## EXERCISE TASK
Pull out every line in the rows below that contains the string "Open".

## LISTED ENTRIES
- - - - - - -

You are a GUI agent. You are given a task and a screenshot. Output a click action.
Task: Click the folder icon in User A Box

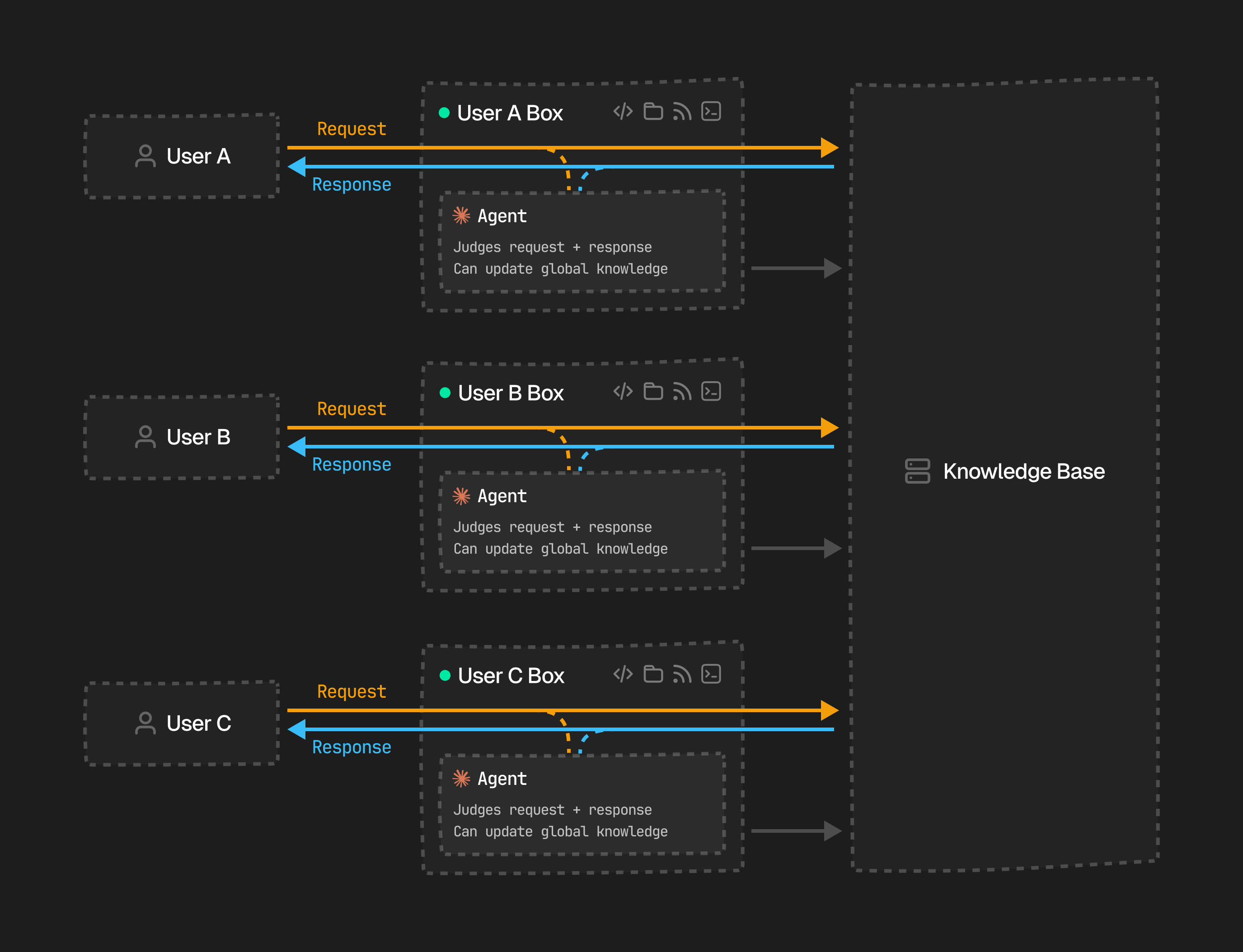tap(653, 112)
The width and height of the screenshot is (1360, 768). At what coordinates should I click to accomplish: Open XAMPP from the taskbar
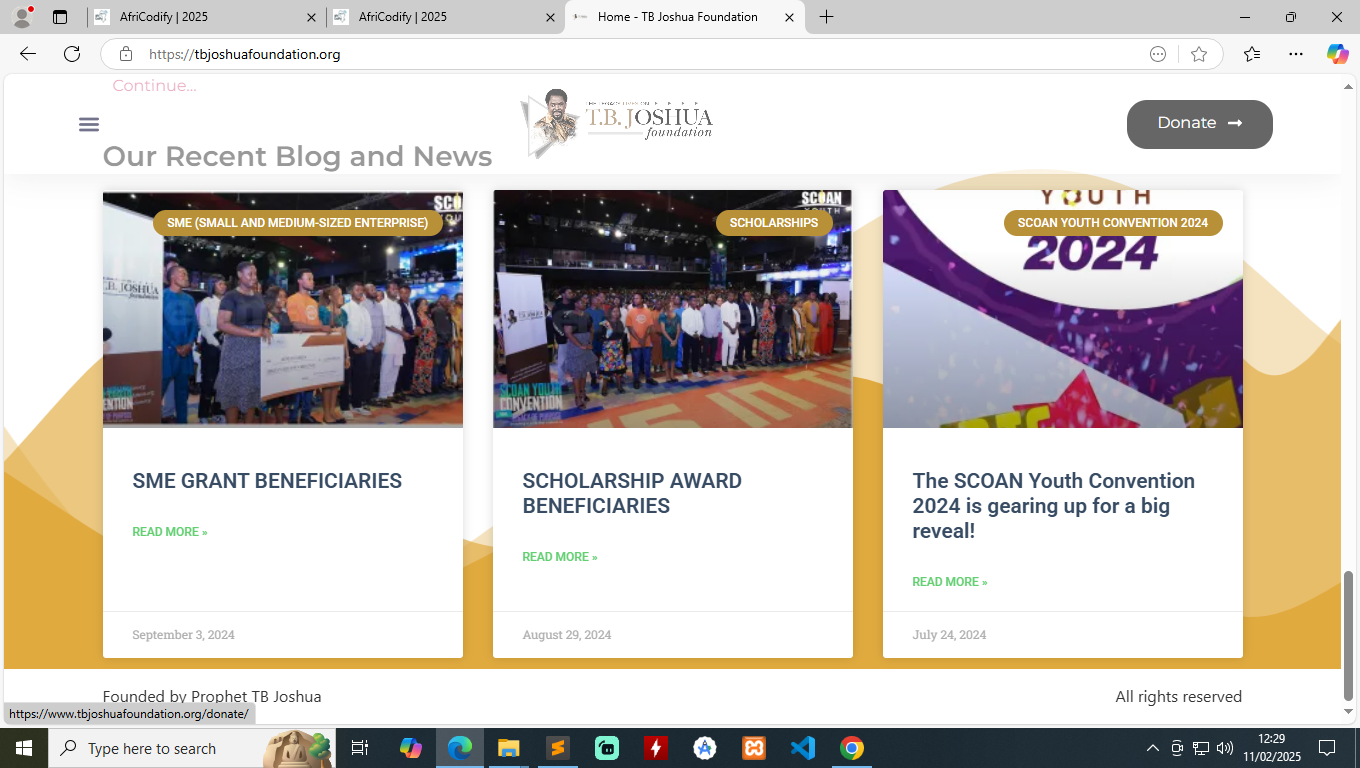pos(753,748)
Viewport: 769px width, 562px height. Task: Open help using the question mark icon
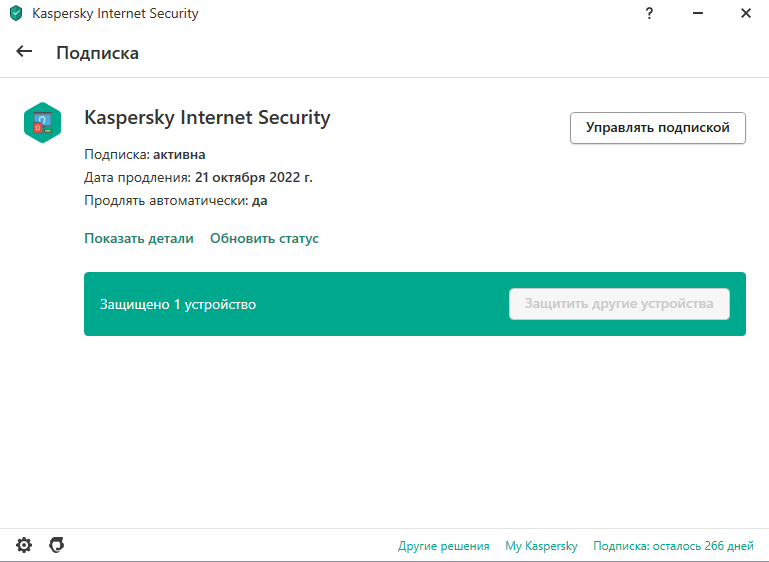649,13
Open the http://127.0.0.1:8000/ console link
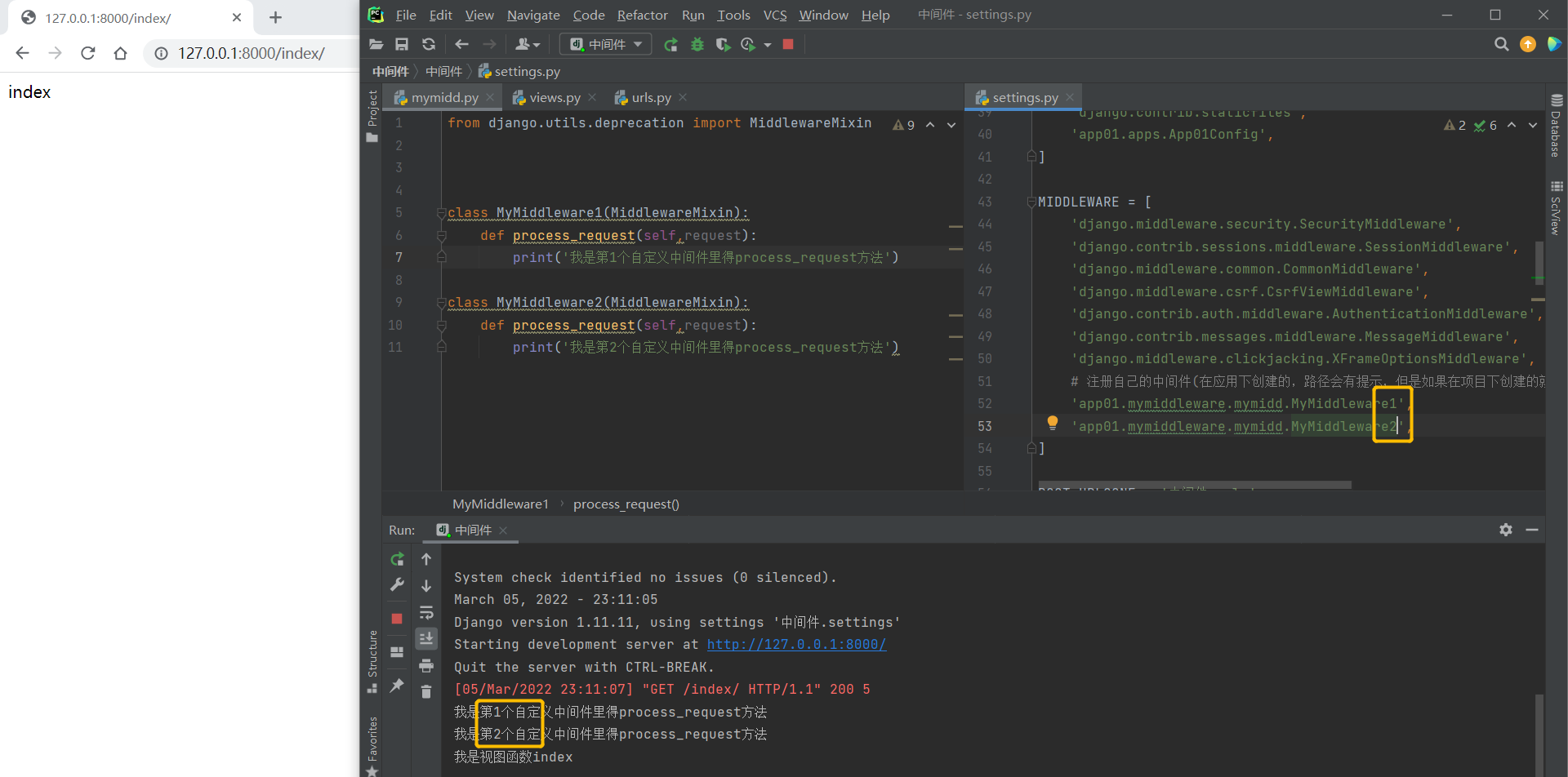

- - - - - - -

## FINISHED EXERCISE
The width and height of the screenshot is (1360, 768). At what coordinates should I click to accomplish: Open XAMPP from the taskbar
Viewport: 769px width, 562px height. Task: Open help using the question mark icon
Open the http://127.0.0.1:8000/ console link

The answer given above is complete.